1

I need to create an interaction / marginal effects plot for a fixed effects model including clustered standard errors generated using the lfe "felm" command.

I have already created a function that achieves this. However, before I start using it, I wanted to double-check whether this function is correctly specified. Please find the function and a reproducible example below.

library(lfe)

### defining function
felm_marginal_effects <- function(regression_model, data, treatment, moderator, treatment_translation, moderator_translation, dependent_variable_translation, alpha = 0.05, se = NULL) {
        library(ggplot2)
        library(ggthemes)
        library(gridExtra)

        ### defining function to get average marginal effects
        getmfx <- function(betas, data, treatment, moderator) {
                betas[treatment] + betas[paste0(treatment, ":", moderator)] * data[, moderator]
        }

        ### defining function to get marginal effects for specific levels of the treatment variable
        getmfx_high_low <- function(betas, data, treatment, moderator, treatment_val) {
                betas[treatment] * treatment_val + betas[paste0(treatment, ":", moderator)] * data[, moderator] * treatment_val
        }

        ### Defining function to analytically derive standard error for marginal effects
        getvarmfx <- function(my_vcov, data, treatment, moderator) {
                my_vcov[treatment, treatment] + data[, moderator]^2 * my_vcov[paste0(treatment, ":", moderator), paste0(treatment, ":", moderator)] + 2 * data[, moderator] * my_vcov[treatment, paste0(treatment, ":", moderator)]
        }

        ### constraining data to relevant variables
        data <- data[, c(treatment, moderator)]

        ### getting marginal effects
        data[, "marginal_effects"] <- getmfx(coef(regression_model), data, treatment, moderator)

        ### getting  marginal effects for high and low cases of treatment variable
        data[, "marginal_effects_treatment_low"] <- getmfx_high_low(coef(regression_model), data, treatment, moderator, quantile(data[,treatment], 0.05))
        data[, "marginal_effects_treatment_high"] <- getmfx_high_low(coef(regression_model), data, treatment, moderator, quantile(data[,treatment], 0.95))

        ### getting robust SEs
        if (is.null(se)) {
                data$se <- getvarmfx(regression_model$vcv, data, treatment, moderator)
        } else if (se == "clustered") {
                data$se <- getvarmfx(regression_model$clustervcv, data, treatment, moderator)
        } else if (se == "robust") {
                data$se <- getvarmfx(regression_model$robustvcv, data, treatment, moderator)
        }

        ### Getting CI bounds
        data[, "ci_lower"] <- data[, "marginal_effects"] - abs(qt(alpha/2, regression_model$df, lower.tail = TRUE)) * sqrt(data$se)
        data[, "ci_upper"] <- data[, "marginal_effects"] + abs(qt(alpha/2, regression_model$df, lower.tail = TRUE)) * sqrt(data$se)

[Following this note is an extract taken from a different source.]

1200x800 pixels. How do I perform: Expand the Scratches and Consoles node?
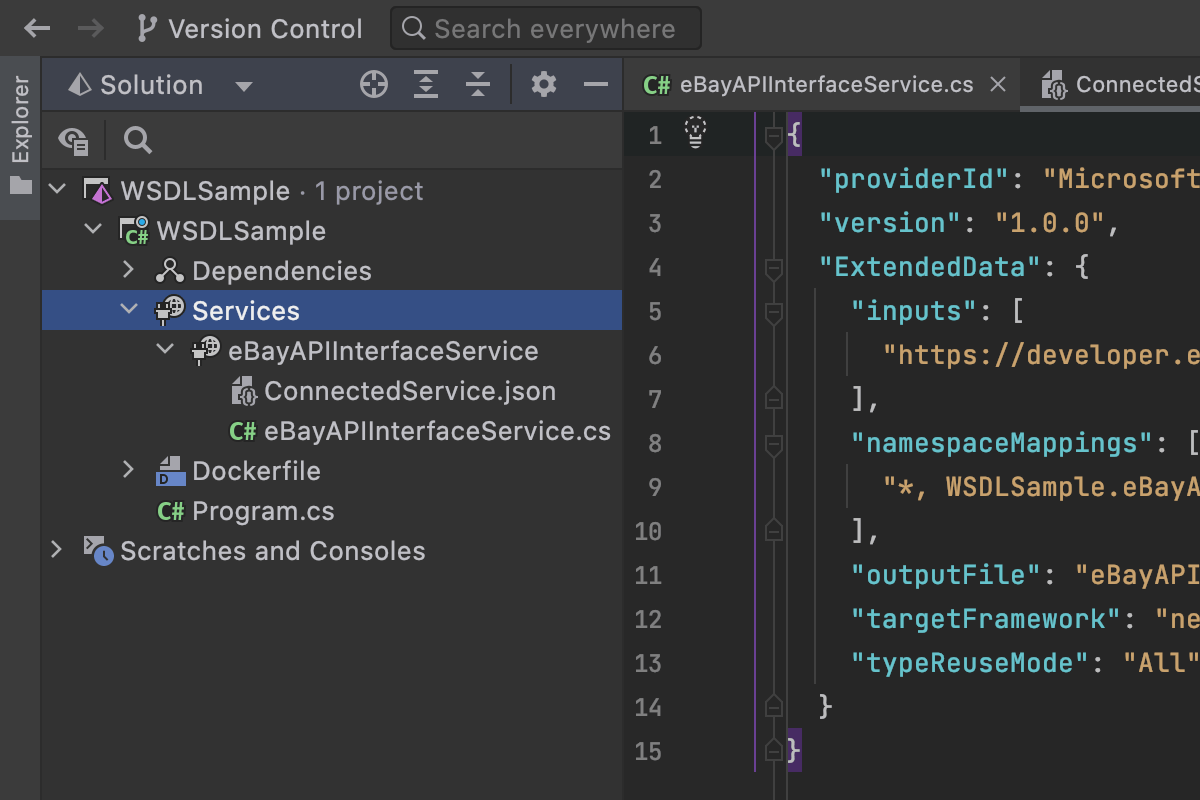point(56,550)

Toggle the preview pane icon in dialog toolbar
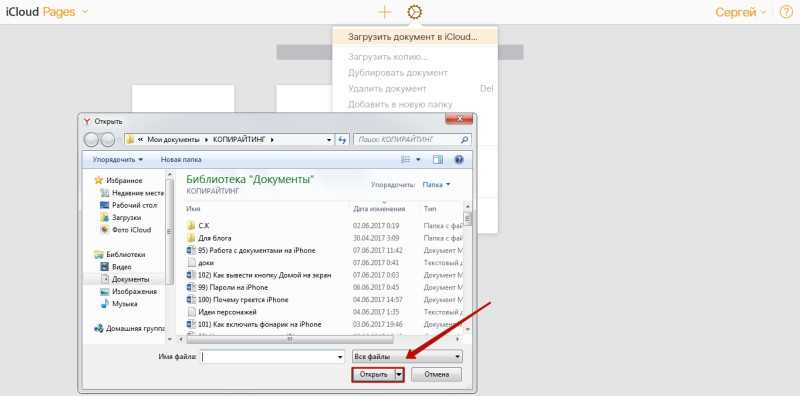(438, 160)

        ### plotting marginal effects plot
        p_1 <- ggplot(data, aes_string(x = moderator)) +
                geom_ribbon(aes(ymin = ci_lower, ymax = ci_upper), fill = "grey70", alpha = 0.4) +
                geom_line(aes(y = marginal_effects)) +
                theme_fivethirtyeight() +
                theme(plot.title = element_text(size = 11.5, hjust = 0.5), axis.title = element_text(size = 10)) +
                geom_rug() + 
                xlab(moderator_translation) +
                ylab(paste("Marginal effect of",treatment_translation,"on",dependent_variable_translation)) +
                ggtitle("Average marginal effects")

        p_2 <- ggplot(data, aes_string(x = moderator)) +
                geom_line(aes(y = marginal_effects_treatment_high, color = paste0("High ",treatment_translation))) +
                geom_line(aes(y = marginal_effects_treatment_low, color = paste0("Low ",treatment_translation))) +
                theme_fivethirtyeight() + 
                theme(plot.title = element_text(size = 11.5, hjust = 0.5), axis.title = element_text(size = 10), axis.title.y = element_blank(), legend.justification = c(0.95, 0.95), legend.position = c(1, 1), legend.direction = "vertical") +
                geom_rug() + 
                xlab(moderator_translation) +
                ylab(paste("Marginal effect of",treatment_translation,"on",dependent_variable_translation)) +
                ggtitle("Marginal effects at high / low levels of treatment") +
                scale_color_manual(name = NULL, values = c(rgb(229, 93, 89, maxColorValue = 255), rgb(75, 180, 184, maxColorValue = 255)), labels=c(paste0("High ",treatment_translation), paste0("Low ",treatment_translation)))

        ### exporting plots as combined grob
        return(grid.arrange(p_1, p_2, ncol = 2))
}

### example:
# example model (just for demonstration, fixed effects and cluster variables make little sense here)
model <- felm(mpg ~ cyl + am + cyl:am | carb | 0 | cyl, data = mtcars)

# creating marginal effects plot
felm_marginal_effects(regression_model = model, data = mtcars, treatment = "cyl", moderator = "am", treatment_translation = "Number of cylinders", moderator_translation = "Transmission", dependent_variable_translation = "Miles per (US) gallon")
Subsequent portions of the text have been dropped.